There’s something special and mystical about walking through a wood or forest and discovering a lost world of sorts but that is exactly what happened at this place just a couple of hours north of Tokyo.
Wearing masks is something that has just been an everyday thing for a while now in Japan but typically the elastic on mine snapped not so long after I had left the Tokyo Fox Global Operations Centre just before 7am on the day of this trip. I didn’t have any spare ones either and there wasn’t time to turn back due to the need to make one particular train further north. Subsequently, I had to ask to borrow a stapler at the ticket office at Kuki Station which slightly bamboozled the woman working there who was surprised by my strange request.

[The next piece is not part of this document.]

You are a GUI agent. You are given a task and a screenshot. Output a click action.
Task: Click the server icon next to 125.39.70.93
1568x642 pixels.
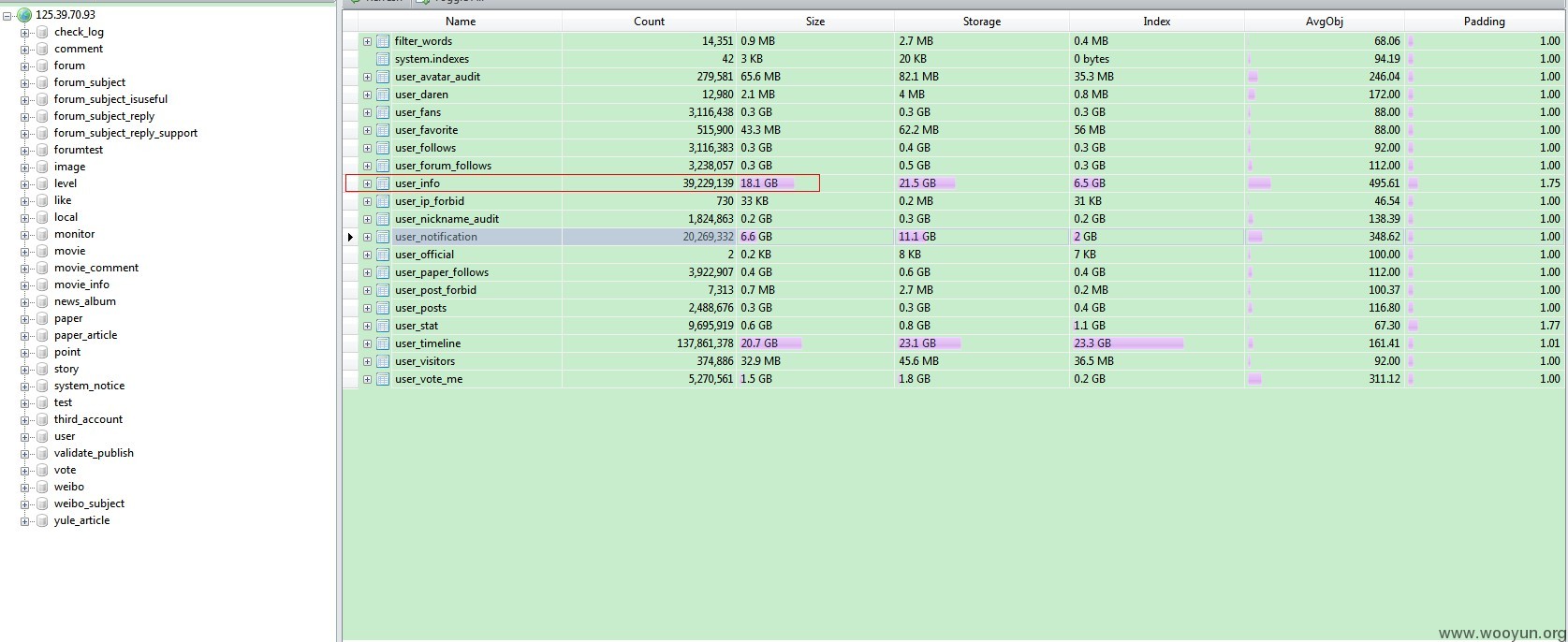[x=24, y=15]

With my mask fixed by a couple of staples, I changed to the Tobu Isesaki Line and continued up into Gunma Prefecture. There were a couple more changes at Tatebayashi and Ota before finally arriving in Yabuzuka Station just before 10am. A 20 minute walk north-east of there took me through the peaceful countryside to a decaying forest.
Within that forest lies the sight that I’d came to see and it’s all rather mystical as there really is no sign of what’s about to come. In fact there pretty much is no actual physical sign at all, and there’s no car park, ticket office or information centre. This place really has just been left alone and I have to admit that I did feel a bit like Indiana Jones discovering some long lost ancient hidden temple or something.
The remains of Ota Yabuzuka stone quarry came to my attention thanks to Tsubakuro’s Blog. After a few minutes walk the forest makes way for a huge stone space originally created in the Meiji era when stones were cut here until the middle of the Showa Period. The gateway to the ruins involved passing through a fairly narrow corridor surrounded by towering high walls cut smoothly from solid rock, and in some ways it did remind me of the first time I visited the ancient ruins of Petra in Jordan and saw The Treasury.
Of course it wasn’t on a par with Petra but there was still a special feeling of having discovered something, and for a while I had the place all to myself as I wandered and explored this abandoned natural landscape which has been slightly lost amidst the trees and overgrown vegetation.
The steep rock walls rising up around you have a height of about 20 metres and it has the eerie feeling of being like one of those places in Cambodia which featured in ‘Lara Croft: Tomb Raider‘ (2001) as it’s like another world.
From early on in the 20th century this quarry produced the porous Yabuzuka stone which was known as being easy to cut and was used as a cheap foundation stone in buildings. Production continued until after WWII and when it did cease it was just left abandoned for decades until the Ota City Tourism Association website posted about it as part of a hiking course. Some of it is closed off due to collapse but without anyone around that’s probably not going to put off most people!
I’ve not seen it but I believe this place was used as a location for ‘The Hidden Fortress: The Last Princess‘ (2008); a re-make of the classic Kurosawa movie which was something of an inspiration for George Lucas when it came to writing the original ‘Star Wars‘ (1977) film.
Yabuzuka Ishikiriba (stone-cutting place) is a great place to wander through the dark chambers which are accessible if you can scramble up the modest mud banks. There are some steps around the place but they don’t really seem to go anywhere. Still, it’s good fun to explore and look at the walls which are full of cut marks made by the small axes used by the hundreds of labourers who once worked here during it’s glory days.